On a late summer day, in the otherwise idle and quiet whistle-stop known as Power, Montana, Mark Jenson and his harvesting crew are making one heck of a racket inside their Smoot Honey extracting plant. It would gather the attention of a small crowd, if such existed in this barely populated crossroads just east of the Rocky Mountain Front.

Stacks and stacks of weathered white pine boxes, known as honey supers because they store a beehive’s overflow of honey, line similar colored corrugated tin walls. Jenson stands at one end feeding the extraction machine with thin honeyed frames. As the honey spins out onto they conveyor it glistens in shades varying from deep rich golden brown to espresso, randomly punctuated with a shimmering crème hue.

Despite the light September breeze, temperatures feel tortuous mimicking a blistering mid-July heat wave. During harvest season the extraction room is kept between 90 and 100 degrees, the same internal temperature of a beehive, to keep the honey flowing through the extractor. The air is thick, filled with the heady, sweet aroma of honey. A few honeybees wander about, appearing disoriented, though not at all panicked over the harvesting of their latest summer crop of liquid gold.

Smoot Honey’s crew began their 2013 honey harvest mid-July and will continue to pull honey supers for harvest well into mid-October.
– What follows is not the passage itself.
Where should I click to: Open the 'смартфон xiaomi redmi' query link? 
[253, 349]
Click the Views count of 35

With 5,500 bee colonies (equal to around 42,000 actual bees) spread over 160 landowners sprinkled throughout a 90-mile radius running north to Conrad then south and east along the Marias and Teton Rivers into Great Falls, the locally owned company hopes to process over 600,000 pounds of honey this year. “We’re still looking for that million pounder,” comments Jenson as he deftly runs his hive tool, a small flat pallet knife across narrow pine frame stained a lovely golden brown, each of its pencil tip-sized honey comb cups overflowing with this year’s honey crop.
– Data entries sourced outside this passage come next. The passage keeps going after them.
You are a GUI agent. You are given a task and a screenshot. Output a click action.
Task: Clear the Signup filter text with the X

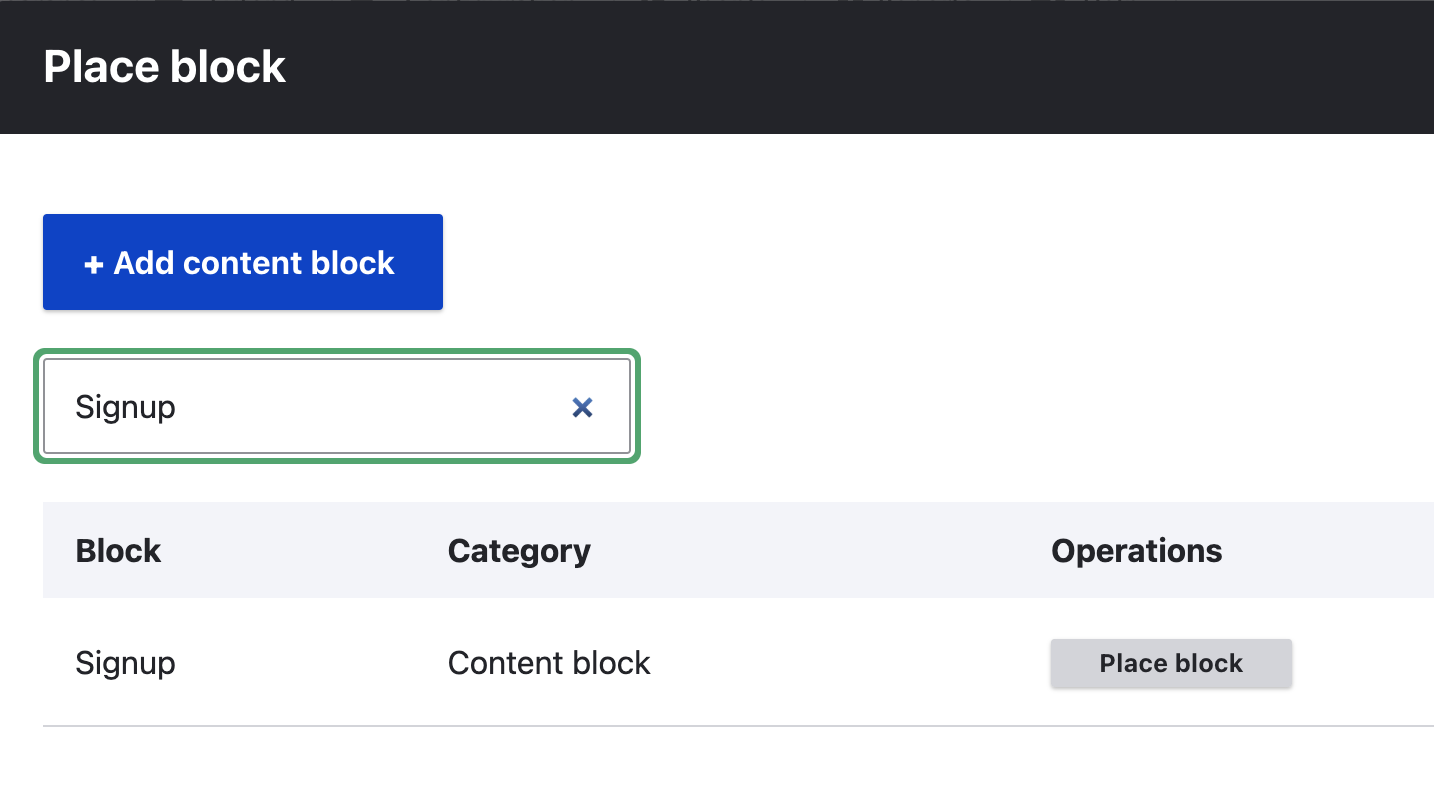pos(582,407)
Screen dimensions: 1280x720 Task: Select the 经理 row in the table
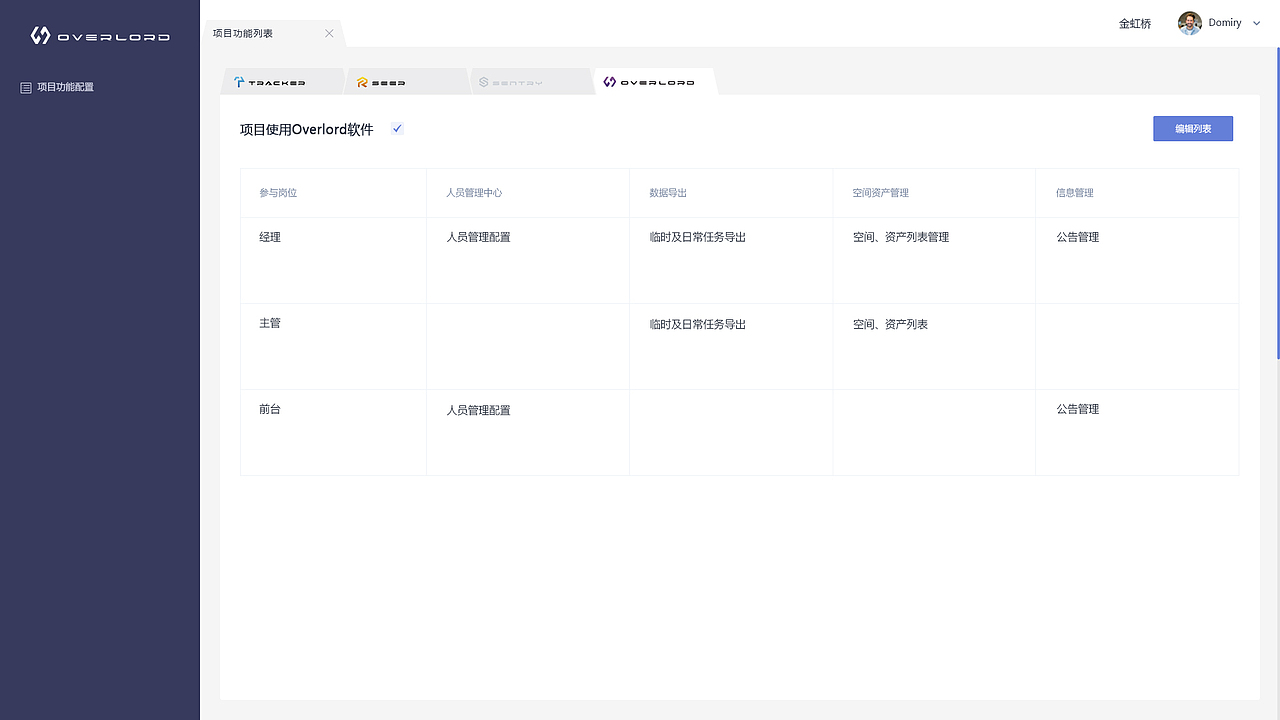click(270, 237)
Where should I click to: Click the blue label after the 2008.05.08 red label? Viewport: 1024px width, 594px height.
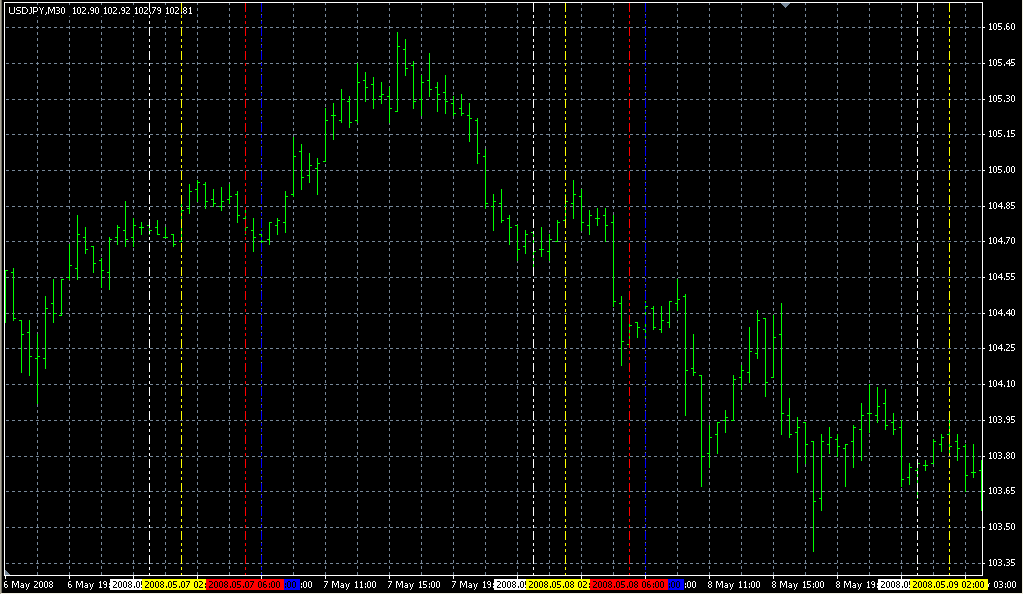click(x=676, y=584)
Though the area is better known as prime wheat and cattle country, bee farmers like Jenson and partners have found the area to be an agreeable place to raise bees and harvest honey for nearly 50 years. The operation contributes to the fact that Montana typically ranks in the top 10 states for honey production in the United States, according to the Department of Agriculture. This year, with good spring rains ensuring a plentiful floral source of alfalfa and clover to gather from, along with Montana’s “Bee Law” or Apiary Act, ensuring a 3-mile radius circle around each apiary, Smoot’s bees are healthy and productive. “We’re quite fond of our bee law,” says Jenson. “It protects our bees from sickness and gives us a farming territory to work in.”

Unlike many commercial growers in Montana, Smoot doesn’t winter over their bees or follow the harvest season south when the snow flies. Each May they truck in packages of Carniolan and Italian honeybees just fresh off pulling in California’s orange crop. At the end of each season they ship them back just in time to help out the West Coast almond growers. “We’re farmers like everyone else around here and we’re diversified enough that we get to stay put and be part of the local engine during the winter,” says Jenson, while walking down the length of the honey extracting machine. His shoes make a sucking sound, sticking to the honey-laden floor.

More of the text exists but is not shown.